After getting snubbed for the directorship, Subido was offered a job at FEMS, working to improve communications between FEMS and OUC. According to the complaint, Chief Donnelly told Subido on one occasion that she was passed over for the directorship because “of the attention she drew to OUC’s failures during her tenure at OUC’s Interim Director.”

Nonetheless, the lawsuit states Subido continued to point out OUC failings in her role at FEMS, as she says she watched some of her progress become undone. In July 2022, it took responders nine minutes to respond to a call about a newborn baby in cardiac arrest, and the baby later died. A month later in August, a three-month-old baby was left in a hot car, and it took responders more than 13 minutes to arrive on the scene after confusion from dispatchers canceled the service call. The baby died. Geldart himself admitted that in that situation, an “ambulance [should] be there within two minutes for something like this,” according to the complaint.

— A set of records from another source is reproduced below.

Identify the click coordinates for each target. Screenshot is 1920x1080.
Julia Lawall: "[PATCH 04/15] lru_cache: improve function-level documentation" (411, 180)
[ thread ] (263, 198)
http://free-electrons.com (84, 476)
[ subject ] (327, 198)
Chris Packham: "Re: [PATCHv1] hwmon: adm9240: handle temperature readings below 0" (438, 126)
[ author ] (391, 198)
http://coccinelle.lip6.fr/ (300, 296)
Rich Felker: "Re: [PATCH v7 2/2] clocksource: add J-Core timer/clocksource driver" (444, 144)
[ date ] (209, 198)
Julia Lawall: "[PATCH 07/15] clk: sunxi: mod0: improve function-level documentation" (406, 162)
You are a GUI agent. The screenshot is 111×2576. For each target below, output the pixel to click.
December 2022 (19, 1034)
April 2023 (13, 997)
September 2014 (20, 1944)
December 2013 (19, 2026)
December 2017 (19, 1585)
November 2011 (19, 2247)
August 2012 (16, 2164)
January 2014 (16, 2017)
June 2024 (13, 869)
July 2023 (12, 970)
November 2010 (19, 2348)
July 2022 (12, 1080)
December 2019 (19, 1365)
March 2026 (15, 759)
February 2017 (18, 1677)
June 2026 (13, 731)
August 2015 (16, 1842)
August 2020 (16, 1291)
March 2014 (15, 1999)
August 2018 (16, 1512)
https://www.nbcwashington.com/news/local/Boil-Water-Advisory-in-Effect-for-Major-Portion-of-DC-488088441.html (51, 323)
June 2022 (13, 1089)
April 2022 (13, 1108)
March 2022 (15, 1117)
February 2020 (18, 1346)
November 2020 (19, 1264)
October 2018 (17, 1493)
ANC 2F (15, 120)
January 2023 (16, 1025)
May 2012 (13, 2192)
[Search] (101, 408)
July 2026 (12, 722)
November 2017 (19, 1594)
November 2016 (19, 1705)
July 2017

In September of 2022, the D.C. Auditor released another report, finding OUC had made minimal progress from the previous year’s audit. The agency had only implemented one of the 31 recommendations.

“To my knowledge, things have reverted, unfortunately,” Subido says of the agency’s performance since Holmes resumed leadership in 2022.

Finally in November 2022, as it looked unlikely Holmes would be confirmed as OUC’s permanent leader after public pushback, Subido was placed on administrative leave from her position at FEMS. According to the suit, Donnelly handed her a letter that stated her leave was due to an investigation by OUC. He was unaware of specific allegations, according to the complaint. In January, a human resources representative reached out Subido and told her she was being terminated. A letter from Chief Donnelly referenced a pending investigation but did not specify further conduct, and to this day, Subido does not know what the investigation was about. (When she filed for unemployment benefits in the city, the mayor’s office allegedly could not provide evidence of her “misconduct” to the D.C. Office of Unemployment Compensation Benefits.)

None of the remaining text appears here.